# Records shown

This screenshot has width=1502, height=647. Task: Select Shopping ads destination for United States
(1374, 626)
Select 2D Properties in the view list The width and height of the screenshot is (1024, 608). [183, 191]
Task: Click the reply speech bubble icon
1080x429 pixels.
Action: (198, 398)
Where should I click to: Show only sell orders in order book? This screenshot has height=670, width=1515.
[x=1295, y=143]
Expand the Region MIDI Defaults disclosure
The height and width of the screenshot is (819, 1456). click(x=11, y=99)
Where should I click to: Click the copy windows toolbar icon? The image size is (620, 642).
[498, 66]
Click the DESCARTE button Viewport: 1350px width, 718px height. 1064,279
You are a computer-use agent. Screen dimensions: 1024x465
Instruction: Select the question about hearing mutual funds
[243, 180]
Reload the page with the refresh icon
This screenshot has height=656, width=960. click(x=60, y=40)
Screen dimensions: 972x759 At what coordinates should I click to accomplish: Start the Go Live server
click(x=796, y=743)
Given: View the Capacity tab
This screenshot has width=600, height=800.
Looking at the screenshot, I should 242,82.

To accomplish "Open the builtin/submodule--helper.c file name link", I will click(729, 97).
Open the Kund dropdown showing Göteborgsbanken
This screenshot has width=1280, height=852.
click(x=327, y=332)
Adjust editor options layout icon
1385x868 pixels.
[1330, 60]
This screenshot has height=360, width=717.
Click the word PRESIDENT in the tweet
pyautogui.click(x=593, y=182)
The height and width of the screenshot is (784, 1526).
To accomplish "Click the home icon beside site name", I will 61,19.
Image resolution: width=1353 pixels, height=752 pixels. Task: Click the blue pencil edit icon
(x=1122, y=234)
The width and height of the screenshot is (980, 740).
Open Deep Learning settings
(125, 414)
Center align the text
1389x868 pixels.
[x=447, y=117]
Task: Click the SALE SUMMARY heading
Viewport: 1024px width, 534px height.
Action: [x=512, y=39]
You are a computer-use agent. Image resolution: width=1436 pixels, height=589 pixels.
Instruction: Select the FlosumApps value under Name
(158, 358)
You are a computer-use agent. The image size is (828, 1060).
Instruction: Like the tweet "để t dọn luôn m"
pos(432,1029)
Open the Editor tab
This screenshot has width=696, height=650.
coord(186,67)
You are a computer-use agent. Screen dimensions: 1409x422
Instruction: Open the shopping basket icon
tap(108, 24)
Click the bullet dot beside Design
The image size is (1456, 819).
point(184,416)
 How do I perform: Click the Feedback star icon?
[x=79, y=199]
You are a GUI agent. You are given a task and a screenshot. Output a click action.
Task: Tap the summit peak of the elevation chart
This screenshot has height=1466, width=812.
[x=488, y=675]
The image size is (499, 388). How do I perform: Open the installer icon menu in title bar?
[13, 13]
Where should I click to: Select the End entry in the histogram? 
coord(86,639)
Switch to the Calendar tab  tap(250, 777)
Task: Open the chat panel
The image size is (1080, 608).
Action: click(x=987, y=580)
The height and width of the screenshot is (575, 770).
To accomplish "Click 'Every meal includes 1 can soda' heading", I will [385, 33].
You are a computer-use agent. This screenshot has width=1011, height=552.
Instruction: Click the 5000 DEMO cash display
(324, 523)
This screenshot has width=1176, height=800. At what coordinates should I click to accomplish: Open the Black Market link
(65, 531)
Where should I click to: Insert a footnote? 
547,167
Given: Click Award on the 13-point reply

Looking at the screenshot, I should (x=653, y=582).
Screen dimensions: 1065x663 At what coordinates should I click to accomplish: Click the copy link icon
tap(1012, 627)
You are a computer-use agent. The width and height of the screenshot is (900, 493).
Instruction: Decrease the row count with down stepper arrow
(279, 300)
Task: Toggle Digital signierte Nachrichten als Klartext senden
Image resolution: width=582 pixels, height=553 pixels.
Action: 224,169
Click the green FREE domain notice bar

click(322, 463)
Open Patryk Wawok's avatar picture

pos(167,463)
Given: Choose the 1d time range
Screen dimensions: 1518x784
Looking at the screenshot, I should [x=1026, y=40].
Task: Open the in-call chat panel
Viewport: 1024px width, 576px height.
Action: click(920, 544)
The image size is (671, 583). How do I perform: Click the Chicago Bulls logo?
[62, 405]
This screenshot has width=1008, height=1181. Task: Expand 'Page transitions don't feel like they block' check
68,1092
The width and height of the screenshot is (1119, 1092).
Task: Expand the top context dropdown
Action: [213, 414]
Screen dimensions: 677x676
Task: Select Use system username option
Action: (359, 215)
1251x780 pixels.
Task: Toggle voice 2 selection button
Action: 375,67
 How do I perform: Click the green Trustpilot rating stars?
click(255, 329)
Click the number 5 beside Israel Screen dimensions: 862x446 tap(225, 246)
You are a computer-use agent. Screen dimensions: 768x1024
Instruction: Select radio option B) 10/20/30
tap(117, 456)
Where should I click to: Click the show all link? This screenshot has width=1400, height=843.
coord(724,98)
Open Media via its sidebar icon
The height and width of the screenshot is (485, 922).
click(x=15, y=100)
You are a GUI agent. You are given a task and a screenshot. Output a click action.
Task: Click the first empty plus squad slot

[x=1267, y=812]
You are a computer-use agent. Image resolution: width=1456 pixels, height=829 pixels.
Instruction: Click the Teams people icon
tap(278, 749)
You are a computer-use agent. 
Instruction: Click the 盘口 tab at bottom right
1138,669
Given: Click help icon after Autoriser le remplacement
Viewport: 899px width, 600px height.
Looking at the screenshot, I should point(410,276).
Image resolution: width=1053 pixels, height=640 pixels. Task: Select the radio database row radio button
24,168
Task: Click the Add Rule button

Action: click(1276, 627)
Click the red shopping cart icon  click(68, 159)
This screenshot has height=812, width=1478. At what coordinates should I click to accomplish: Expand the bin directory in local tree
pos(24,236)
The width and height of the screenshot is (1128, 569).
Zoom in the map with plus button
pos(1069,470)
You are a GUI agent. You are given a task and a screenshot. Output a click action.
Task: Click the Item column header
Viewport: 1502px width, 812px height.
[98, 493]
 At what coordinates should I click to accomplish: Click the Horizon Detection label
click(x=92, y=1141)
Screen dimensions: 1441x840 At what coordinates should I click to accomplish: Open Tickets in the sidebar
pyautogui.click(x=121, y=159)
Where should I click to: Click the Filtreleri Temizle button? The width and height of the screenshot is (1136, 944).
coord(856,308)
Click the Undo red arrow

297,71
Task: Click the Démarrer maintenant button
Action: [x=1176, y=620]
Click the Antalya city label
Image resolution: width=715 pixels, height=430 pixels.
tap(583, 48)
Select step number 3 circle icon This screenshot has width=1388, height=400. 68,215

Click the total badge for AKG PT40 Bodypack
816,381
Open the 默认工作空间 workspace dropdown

# Description of the task
Reproduce the material from its first line through the line holding "I will 61,19.", both included.

# Expected output
This screenshot has width=1502, height=647. Task: Select Shopping ads destination for United States
(1374, 626)
Select 2D Properties in the view list The width and height of the screenshot is (1024, 608). [183, 191]
Task: Click the reply speech bubble icon
1080x429 pixels.
Action: (198, 398)
Where should I click to: Show only sell orders in order book? This screenshot has height=670, width=1515.
[x=1295, y=143]
Expand the Region MIDI Defaults disclosure
The height and width of the screenshot is (819, 1456). click(x=11, y=99)
Where should I click to: Click the copy windows toolbar icon? The image size is (620, 642).
[498, 66]
Click the DESCARTE button Viewport: 1350px width, 718px height. 1064,279
You are a computer-use agent. Screen dimensions: 1024x465
Instruction: Select the question about hearing mutual funds
[243, 180]
Reload the page with the refresh icon
This screenshot has height=656, width=960. click(x=60, y=40)
Screen dimensions: 972x759 At what coordinates should I click to accomplish: Start the Go Live server
click(x=796, y=743)
Given: View the Capacity tab
This screenshot has width=600, height=800.
Looking at the screenshot, I should 242,82.

To accomplish "Open the builtin/submodule--helper.c file name link", I will click(729, 97).
Open the Kund dropdown showing Göteborgsbanken
This screenshot has width=1280, height=852.
click(x=327, y=332)
Adjust editor options layout icon
1385x868 pixels.
[1330, 60]
This screenshot has height=360, width=717.
Click the word PRESIDENT in the tweet
pyautogui.click(x=593, y=182)
The height and width of the screenshot is (784, 1526).
To accomplish "Click the home icon beside site name", I will 61,19.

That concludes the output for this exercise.